> PROBLEM TO WORK ON: Please write out the complete listing that follows, exactly as it reads.

> DATA EXTRACTS:
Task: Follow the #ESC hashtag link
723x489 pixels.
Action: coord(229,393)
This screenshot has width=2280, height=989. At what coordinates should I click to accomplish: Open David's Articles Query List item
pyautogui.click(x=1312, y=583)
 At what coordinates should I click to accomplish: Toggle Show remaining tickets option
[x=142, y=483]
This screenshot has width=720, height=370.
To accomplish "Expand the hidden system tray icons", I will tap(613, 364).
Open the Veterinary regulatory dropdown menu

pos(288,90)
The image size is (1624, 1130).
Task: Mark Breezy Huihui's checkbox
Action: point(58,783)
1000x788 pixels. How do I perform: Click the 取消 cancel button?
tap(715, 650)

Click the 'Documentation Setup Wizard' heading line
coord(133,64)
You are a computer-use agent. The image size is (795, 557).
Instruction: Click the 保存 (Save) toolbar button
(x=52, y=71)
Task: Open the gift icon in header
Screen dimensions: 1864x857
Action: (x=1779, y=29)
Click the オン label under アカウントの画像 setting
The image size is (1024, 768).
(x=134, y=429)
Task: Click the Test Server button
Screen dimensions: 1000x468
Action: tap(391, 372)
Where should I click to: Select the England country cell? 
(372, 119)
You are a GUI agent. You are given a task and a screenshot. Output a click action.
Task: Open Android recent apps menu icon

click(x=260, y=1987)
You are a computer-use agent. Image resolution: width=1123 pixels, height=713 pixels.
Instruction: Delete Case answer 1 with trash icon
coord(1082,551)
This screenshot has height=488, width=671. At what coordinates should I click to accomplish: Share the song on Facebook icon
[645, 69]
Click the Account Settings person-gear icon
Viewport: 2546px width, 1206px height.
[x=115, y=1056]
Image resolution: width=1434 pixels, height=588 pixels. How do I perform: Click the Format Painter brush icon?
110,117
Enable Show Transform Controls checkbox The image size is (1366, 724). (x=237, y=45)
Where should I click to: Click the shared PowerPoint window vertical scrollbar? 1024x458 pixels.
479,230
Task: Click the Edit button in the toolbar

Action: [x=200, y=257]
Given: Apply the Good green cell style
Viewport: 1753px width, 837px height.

> WRITTEN SOLUTION:
Task: Follow the #ESC hashtag link
723x489 pixels.
Action: coord(229,393)
This screenshot has width=2280, height=989. At what coordinates should I click to accomplish: Open David's Articles Query List item
pyautogui.click(x=1312, y=583)
 At what coordinates should I click to accomplish: Toggle Show remaining tickets option
[x=142, y=483]
This screenshot has width=720, height=370.
To accomplish "Expand the hidden system tray icons", I will tap(613, 364).
Open the Veterinary regulatory dropdown menu

pos(288,90)
The image size is (1624, 1130).
Task: Mark Breezy Huihui's checkbox
Action: point(58,783)
1000x788 pixels. How do I perform: Click the 取消 cancel button?
tap(715, 650)

Click the 'Documentation Setup Wizard' heading line
coord(133,64)
You are a computer-use agent. The image size is (795, 557).
Instruction: Click the 保存 (Save) toolbar button
(x=52, y=71)
Task: Open the gift icon in header
Screen dimensions: 1864x857
Action: (x=1779, y=29)
Click the オン label under アカウントの画像 setting
The image size is (1024, 768).
(x=134, y=429)
Task: Click the Test Server button
Screen dimensions: 1000x468
Action: tap(391, 372)
Where should I click to: Select the England country cell? 
(372, 119)
You are a GUI agent. You are given a task and a screenshot. Output a click action.
Task: Open Android recent apps menu icon

click(x=260, y=1987)
You are a computer-use agent. Image resolution: width=1123 pixels, height=713 pixels.
Instruction: Delete Case answer 1 with trash icon
coord(1082,551)
This screenshot has height=488, width=671. At what coordinates should I click to accomplish: Share the song on Facebook icon
[645, 69]
Click the Account Settings person-gear icon
Viewport: 2546px width, 1206px height.
[x=115, y=1056]
Image resolution: width=1434 pixels, height=588 pixels. How do I perform: Click the Format Painter brush icon?
110,117
Enable Show Transform Controls checkbox The image size is (1366, 724). (x=237, y=45)
Where should I click to: Click the shared PowerPoint window vertical scrollbar? 1024x458 pixels.
479,230
Task: Click the Edit button in the toolbar

Action: [x=200, y=257]
Given: Apply the Good green cell style
Viewport: 1753px width, 837px height.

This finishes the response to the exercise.